Dataset entries: Begin

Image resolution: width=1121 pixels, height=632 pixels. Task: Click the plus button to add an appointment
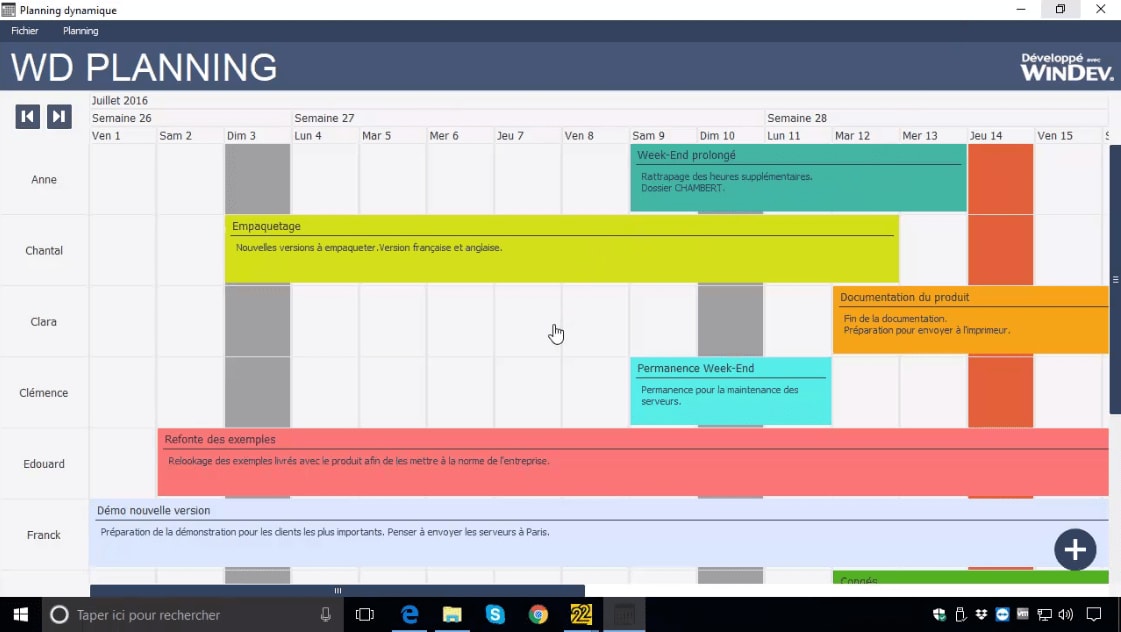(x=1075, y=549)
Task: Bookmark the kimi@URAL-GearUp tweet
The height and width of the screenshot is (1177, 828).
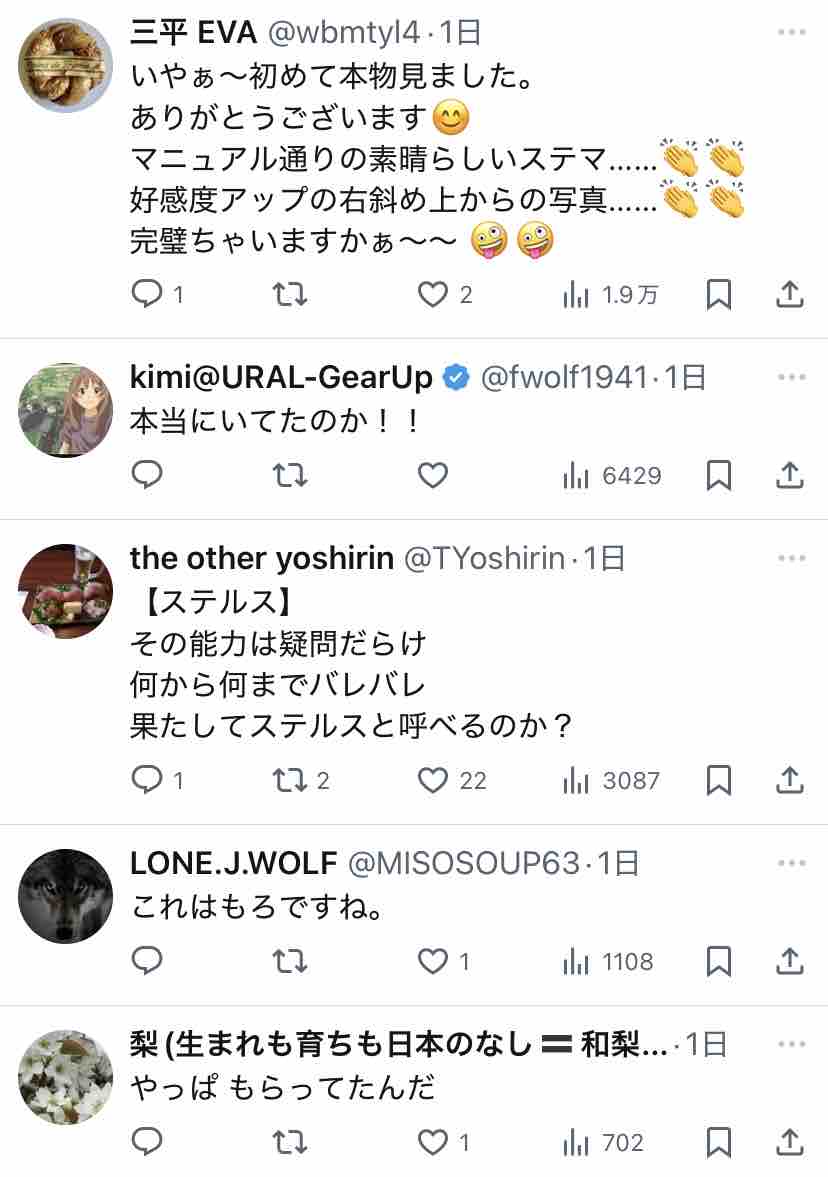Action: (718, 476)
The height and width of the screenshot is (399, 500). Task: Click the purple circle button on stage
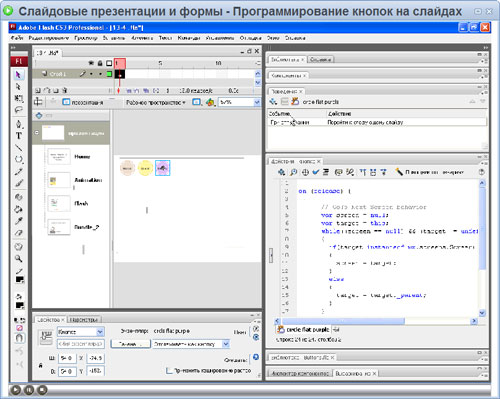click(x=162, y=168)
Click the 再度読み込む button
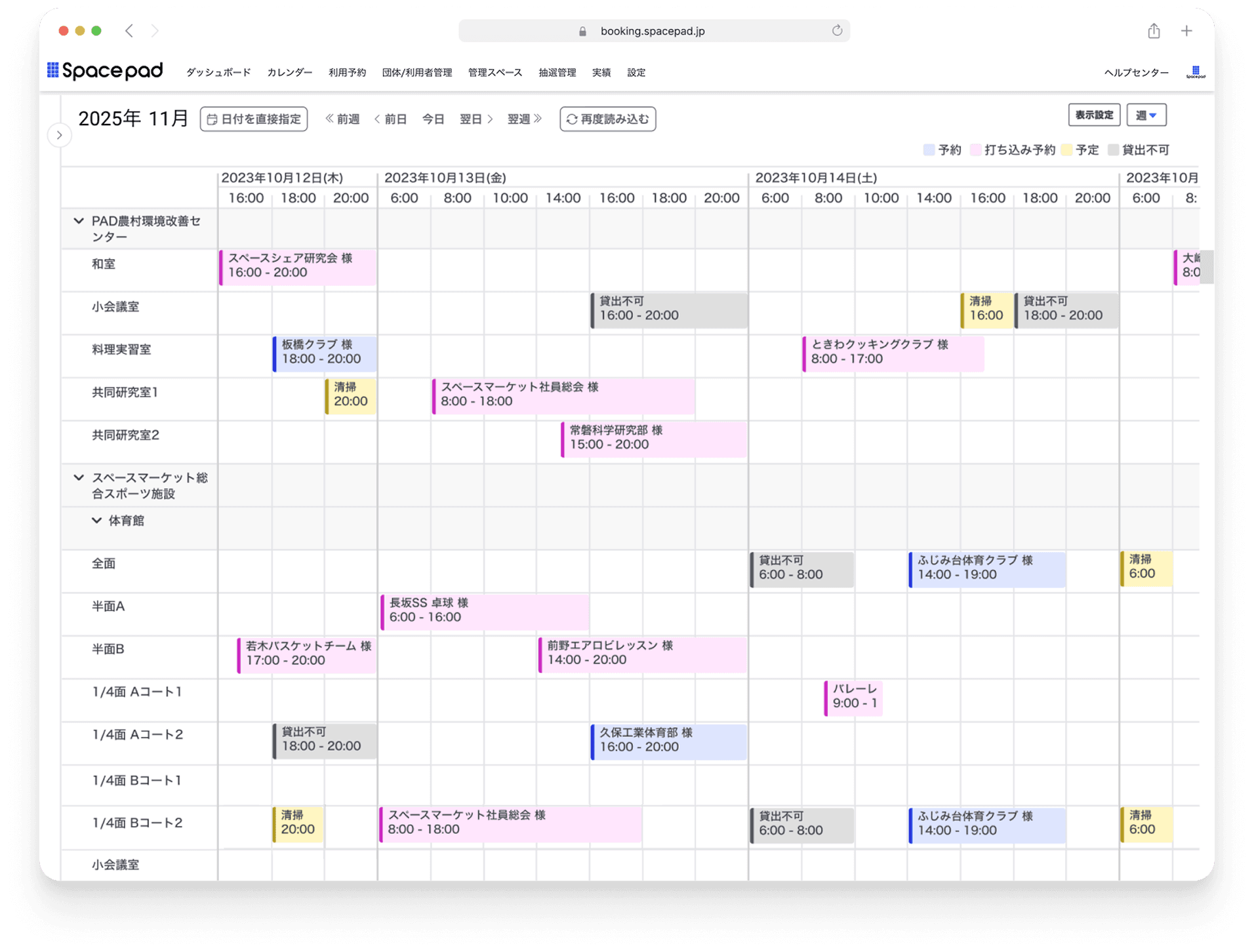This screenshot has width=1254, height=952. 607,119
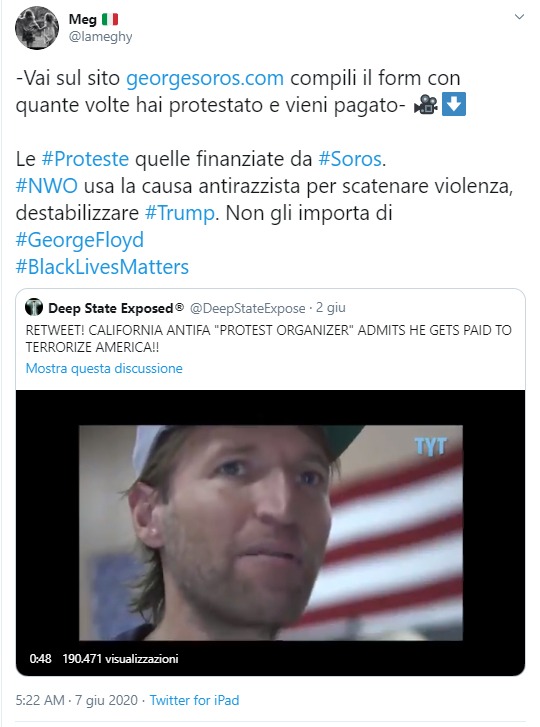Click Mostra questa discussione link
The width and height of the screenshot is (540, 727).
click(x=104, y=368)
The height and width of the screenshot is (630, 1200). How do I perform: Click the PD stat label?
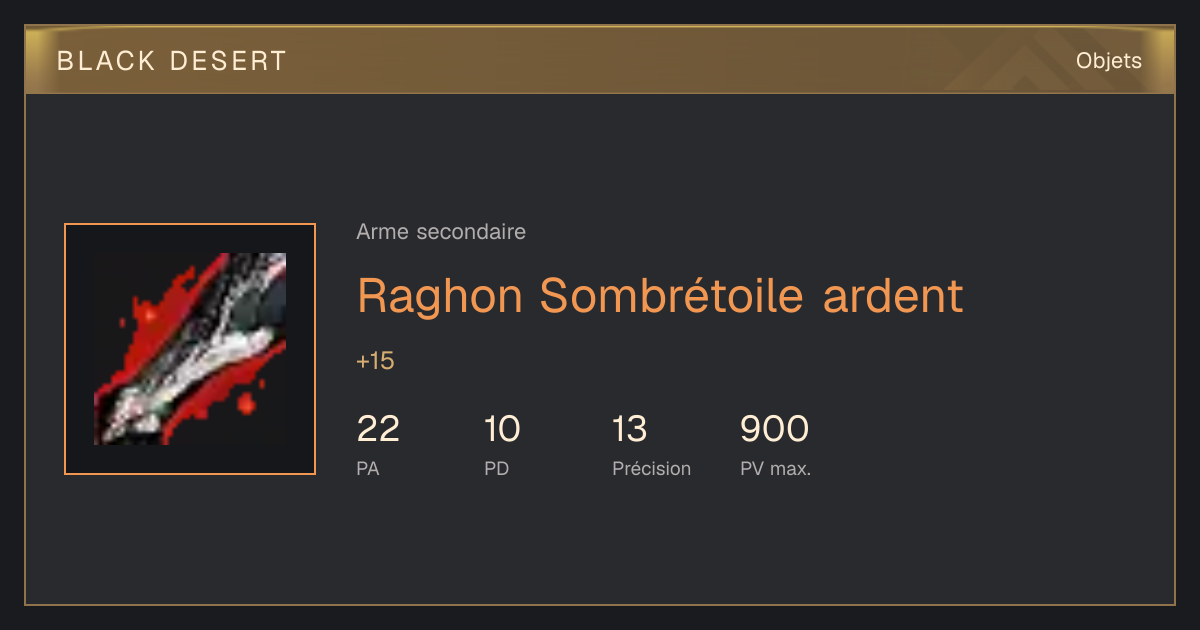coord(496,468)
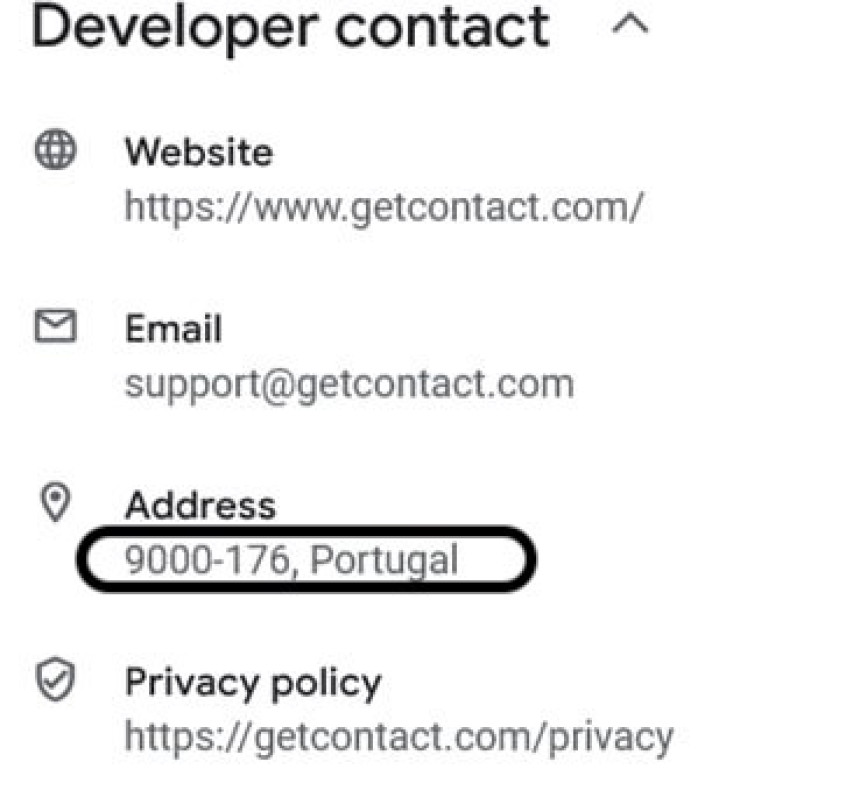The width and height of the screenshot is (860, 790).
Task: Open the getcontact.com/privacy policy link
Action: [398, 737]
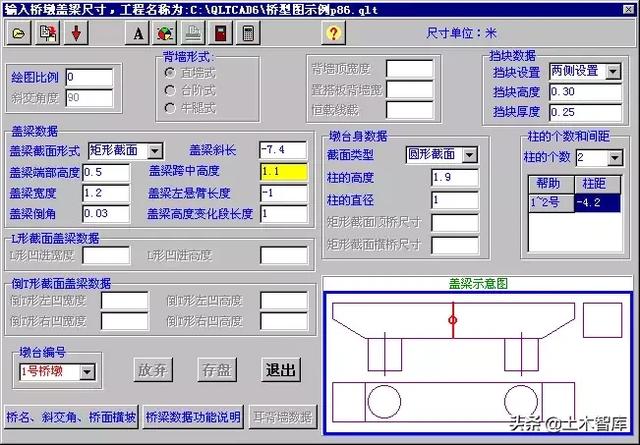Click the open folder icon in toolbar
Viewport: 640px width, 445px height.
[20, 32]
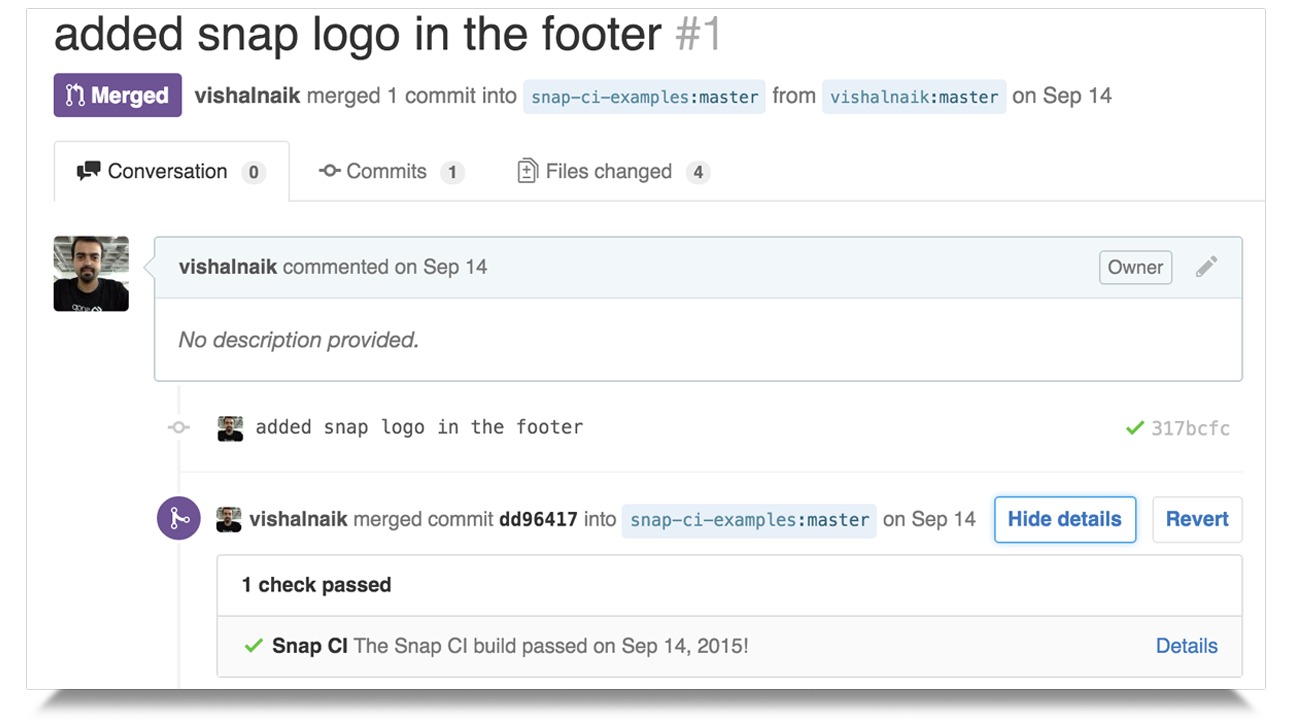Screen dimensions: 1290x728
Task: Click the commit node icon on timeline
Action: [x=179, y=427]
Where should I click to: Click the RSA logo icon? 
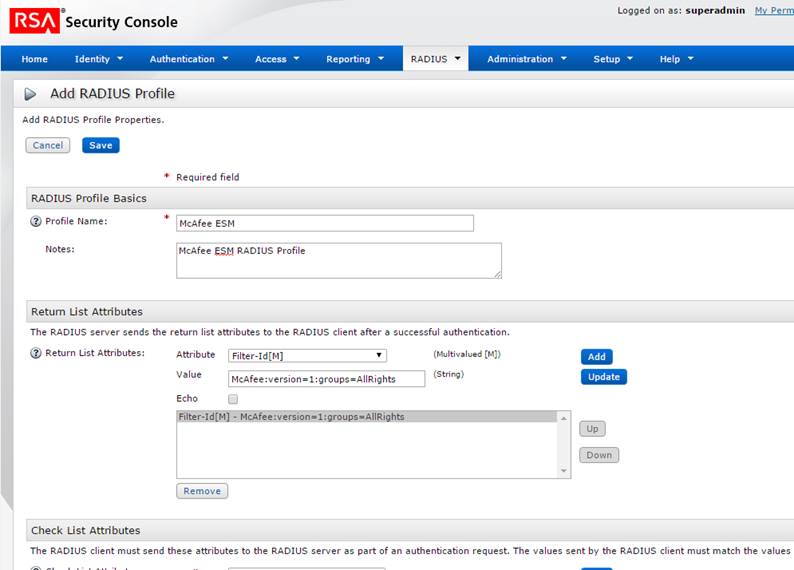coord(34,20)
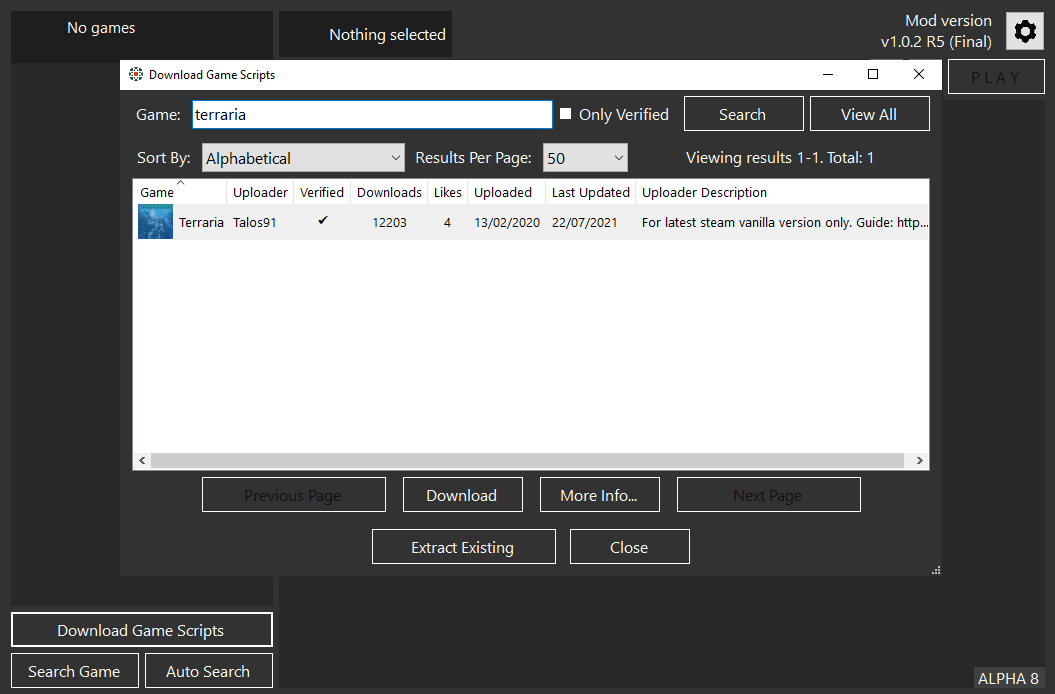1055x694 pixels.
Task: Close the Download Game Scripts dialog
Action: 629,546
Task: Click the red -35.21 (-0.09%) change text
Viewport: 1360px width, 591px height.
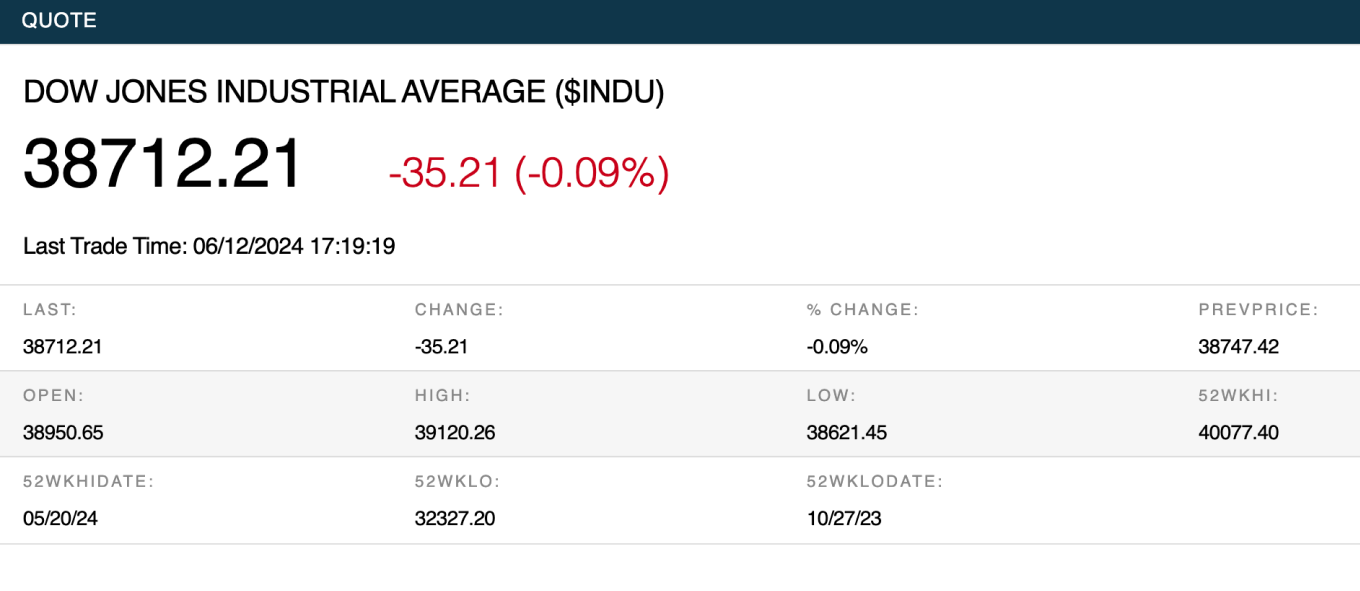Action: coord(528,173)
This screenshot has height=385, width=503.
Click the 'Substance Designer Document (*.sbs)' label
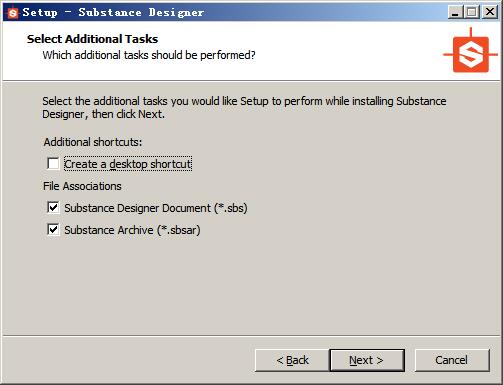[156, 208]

Dataset entries: End

About this exercise:
Extract only the lines from the line containing "Viewport: 1360px width, 591px height." through the final line of the records; keep both ends and drop every picture.

Task solution:
Viewport: 1360px width, 591px height.
Action: coord(528,173)
This screenshot has height=385, width=503.
Click the 'Substance Designer Document (*.sbs)' label
[156, 208]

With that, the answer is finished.